Methods Totally 50 patients with acute anterior STEMI by PCI were selected, and IMR was measured immediately after PCI. Taking IMR=40 U as the cutoff value, patients with IMR < 40 U was defined as normal microcirculation group (group A), and those with IMR≥40 U was defined as abnormal microcirculation group (group B). The general data, laboratory results, intraoperative information, and echocardiographic results at 24 hours, 6 months and 12 months after operation were analyzed. Major adverse cardiac events (MACE) at 12 months after operation were analyzed.

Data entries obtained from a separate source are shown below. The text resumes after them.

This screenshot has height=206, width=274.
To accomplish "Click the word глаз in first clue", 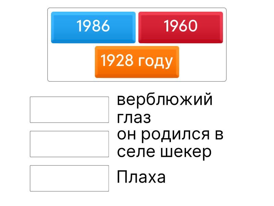I will (134, 118).
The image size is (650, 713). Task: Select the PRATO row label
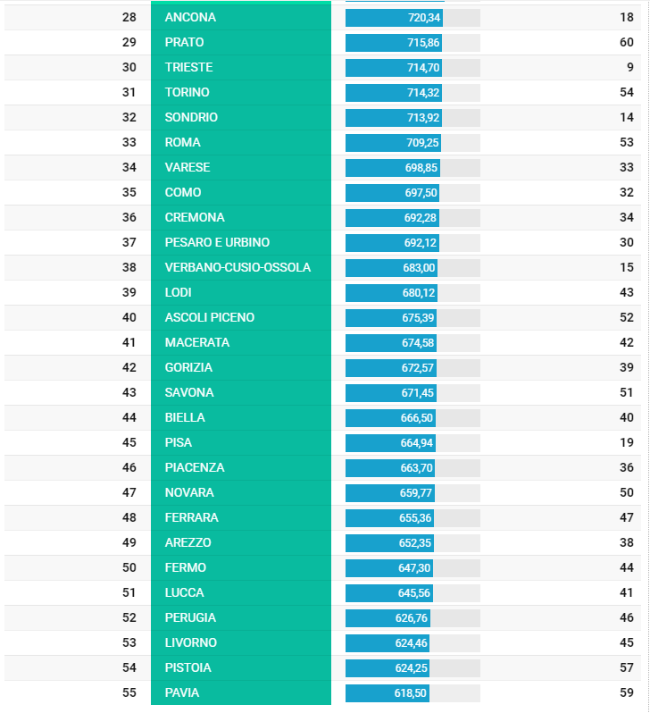[184, 42]
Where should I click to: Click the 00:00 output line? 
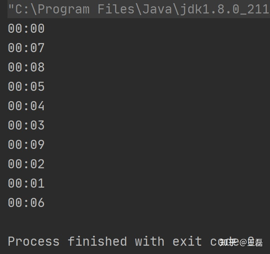pyautogui.click(x=26, y=29)
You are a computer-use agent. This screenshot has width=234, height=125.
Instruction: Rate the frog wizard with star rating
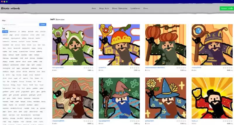(89, 67)
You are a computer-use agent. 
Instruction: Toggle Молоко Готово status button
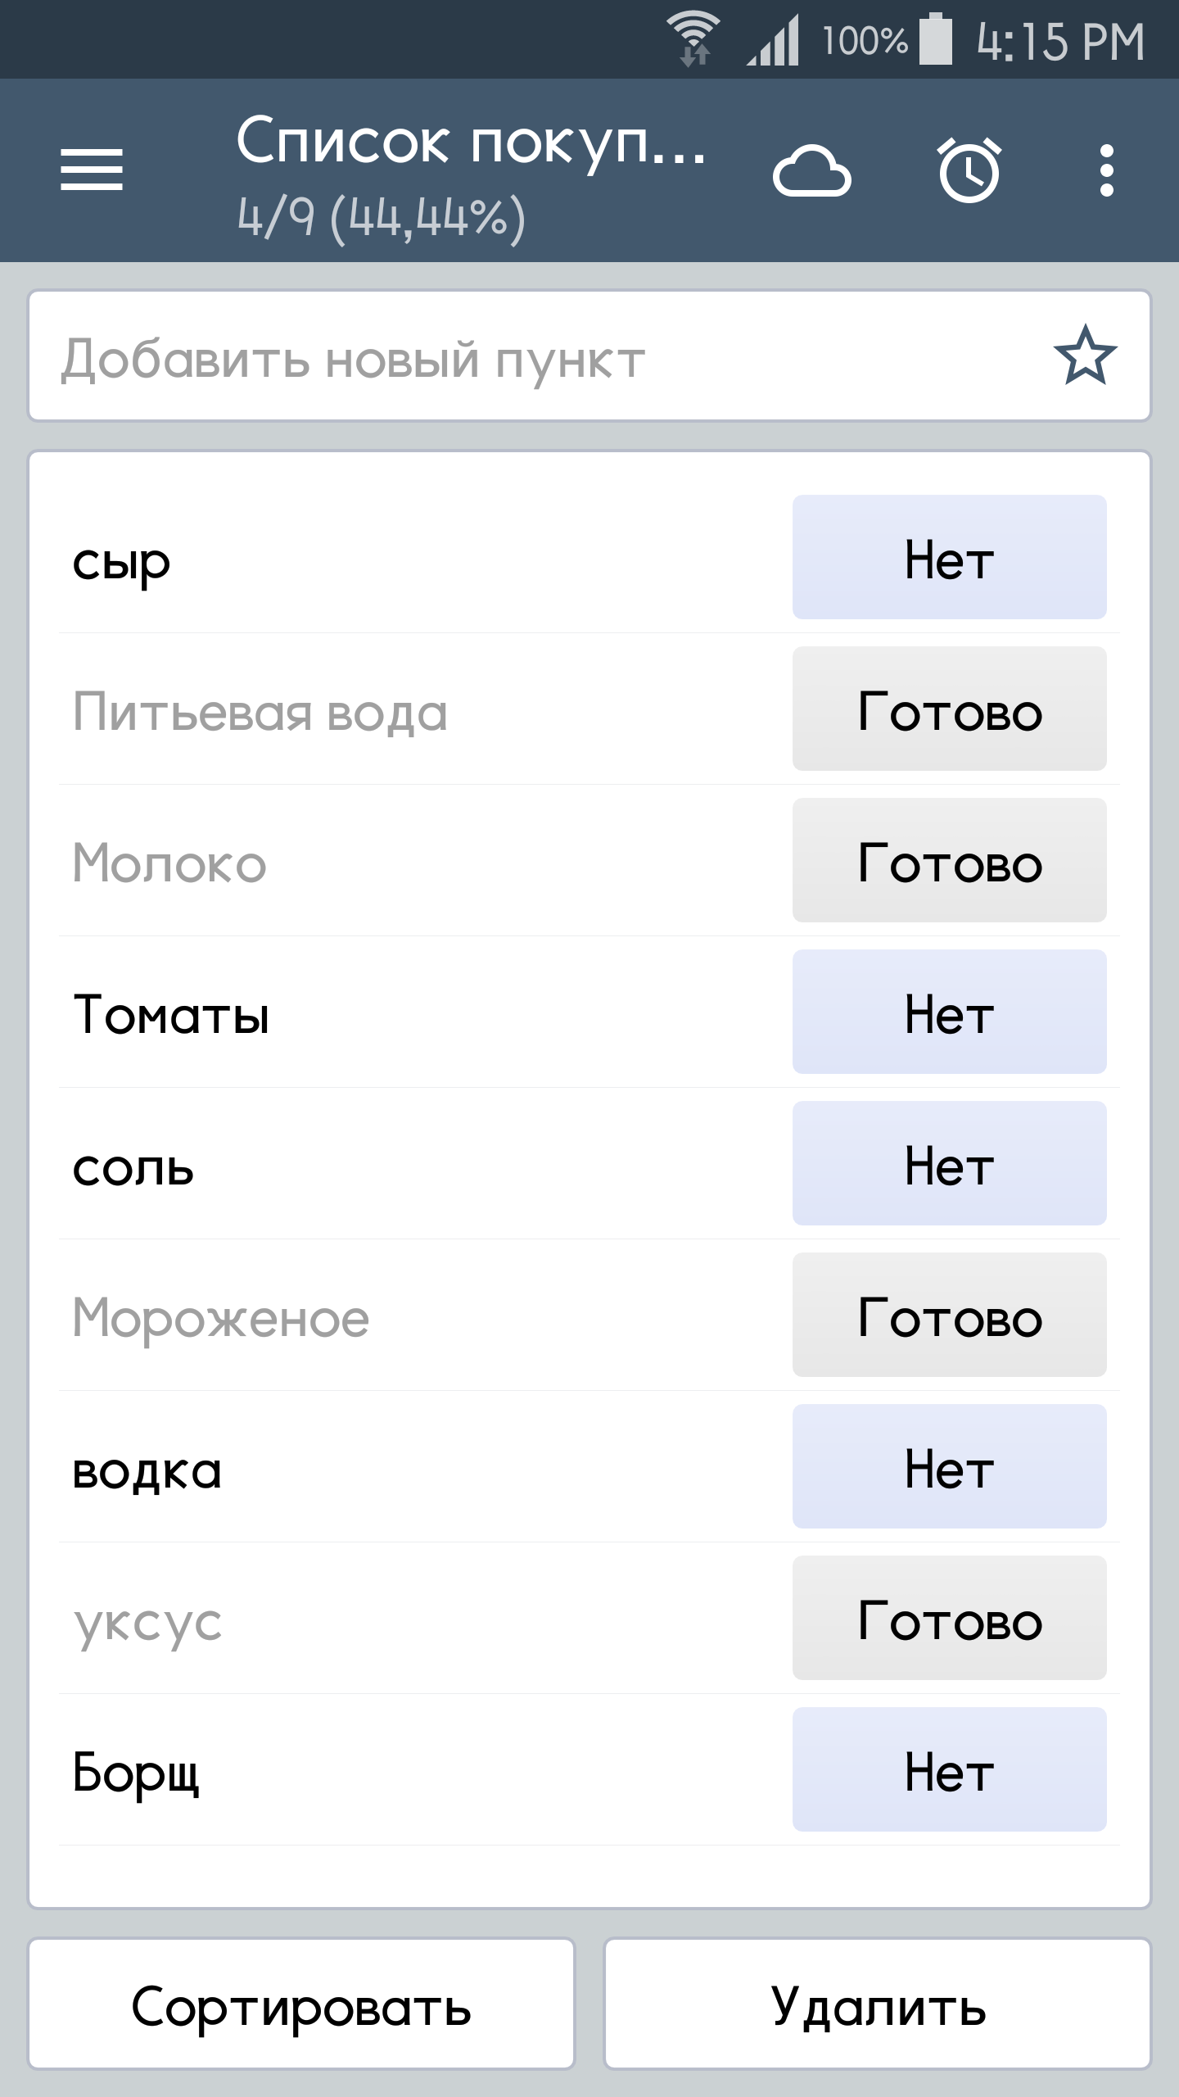pyautogui.click(x=949, y=860)
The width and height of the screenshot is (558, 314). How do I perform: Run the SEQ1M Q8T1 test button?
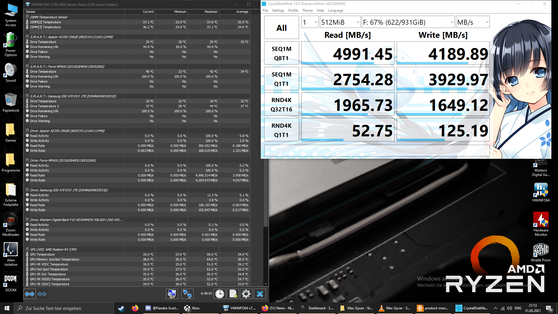coord(281,53)
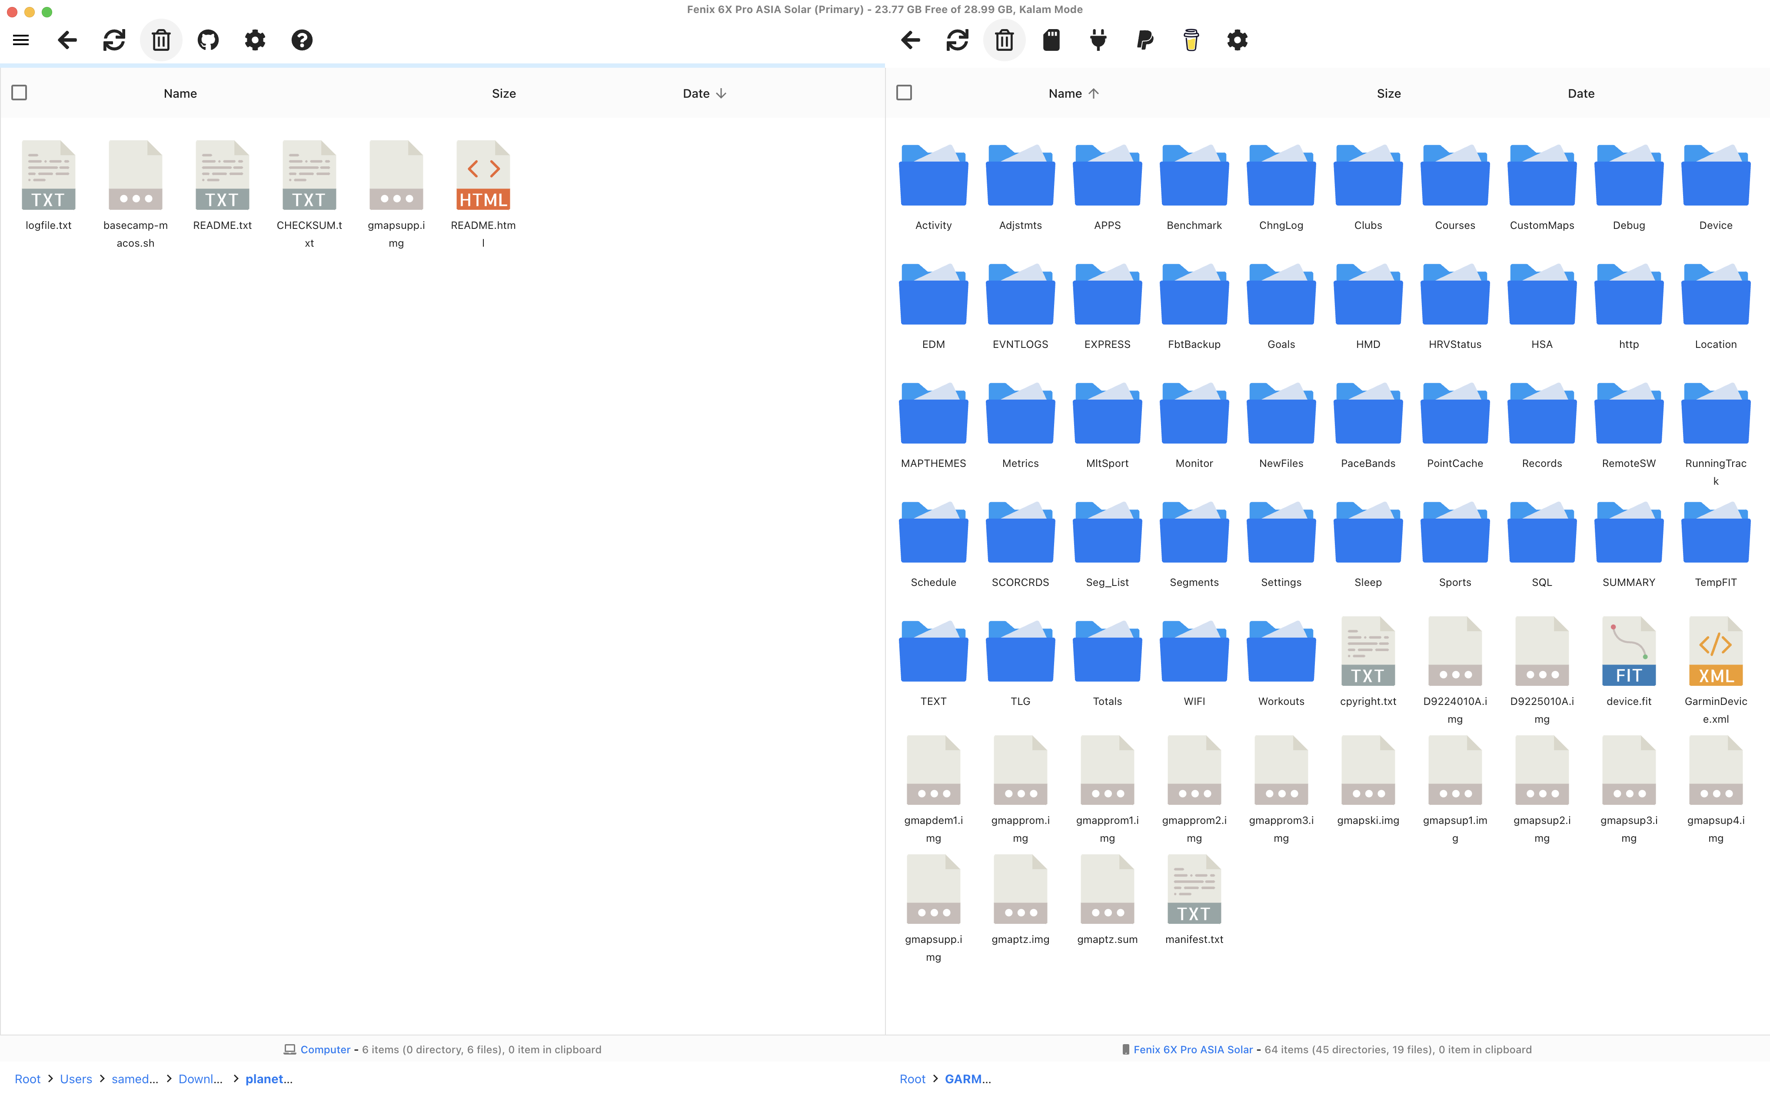Open the PayPal donation icon

coord(1144,40)
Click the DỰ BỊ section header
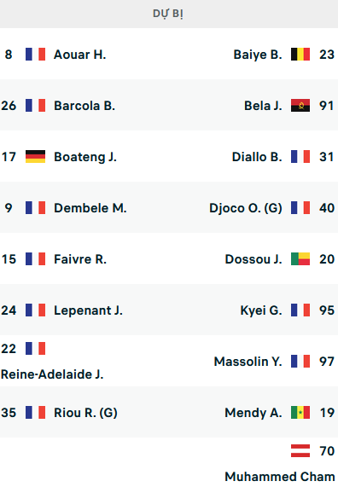Image resolution: width=338 pixels, height=487 pixels. 168,14
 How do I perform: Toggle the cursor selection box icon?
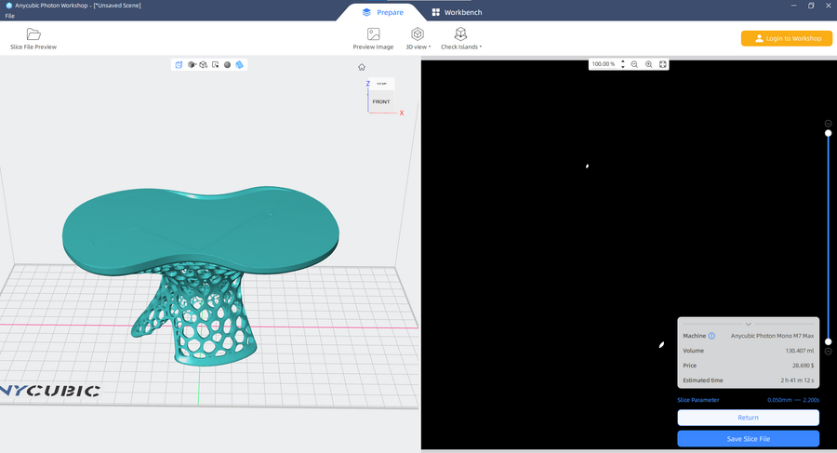(x=215, y=65)
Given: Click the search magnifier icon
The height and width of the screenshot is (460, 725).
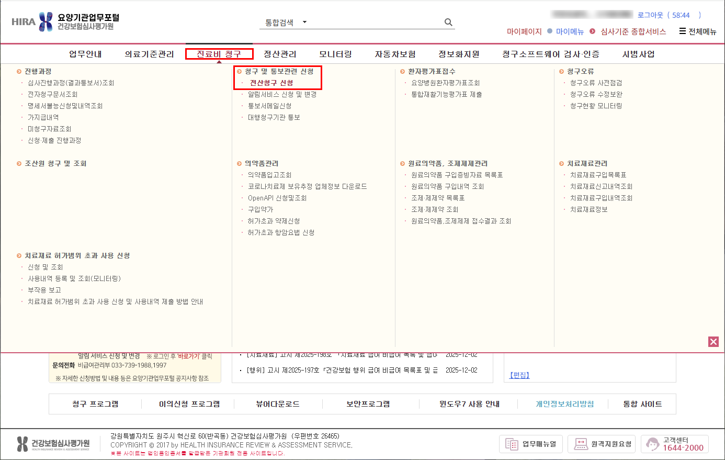Looking at the screenshot, I should pos(448,22).
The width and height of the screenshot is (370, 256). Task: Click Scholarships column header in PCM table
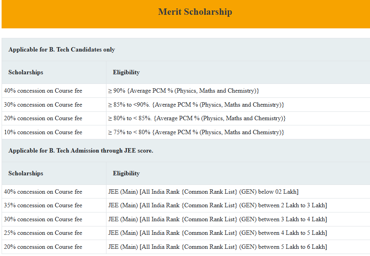[26, 72]
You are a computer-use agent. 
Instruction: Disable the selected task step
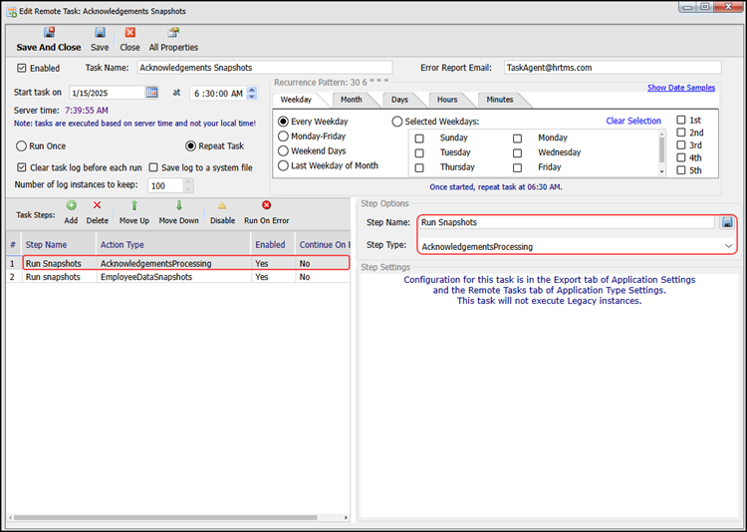coord(222,205)
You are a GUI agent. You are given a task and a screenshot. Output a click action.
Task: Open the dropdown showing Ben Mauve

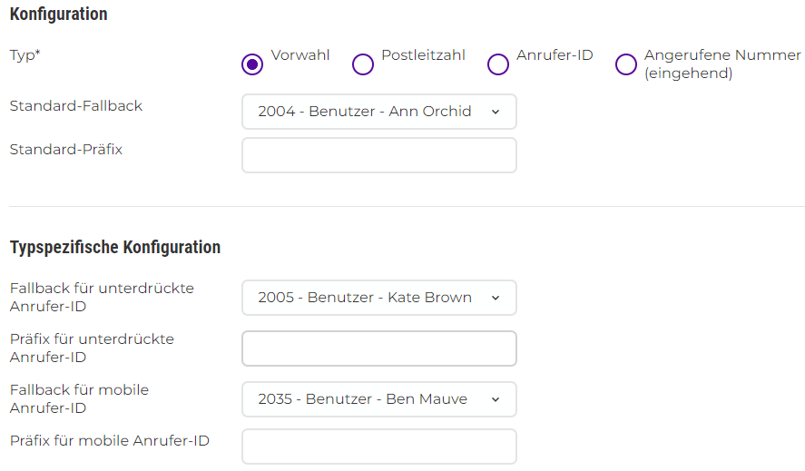pyautogui.click(x=378, y=399)
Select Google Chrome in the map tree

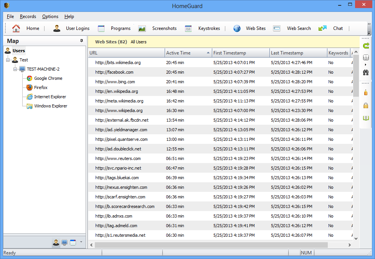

Results Logistic regression analysis showed that time from onset of symptoms to balloon dilation (STB) was an independent risk factor for microcirculation disorders in acute anterior STEMI patients. At 24 hours, 6 months and 12 months after PCI, there were significant differences in the left ventricular ejection fraction (LVEF) and left ventricular end-diastolic volume diameter (LVEDD) between the two groups (P < 0.05). There was a significant difference in MACE between the two groups (P < 0.05).
Conclusion STB is an independent risk factor for microcirculation disorders in acute anterior STEMI patients. IMR may have a good early predictive value for left ventricular remodeling, recovery of left cardiac function and incidence of MACE after PCI in acute anterior STEMI patients.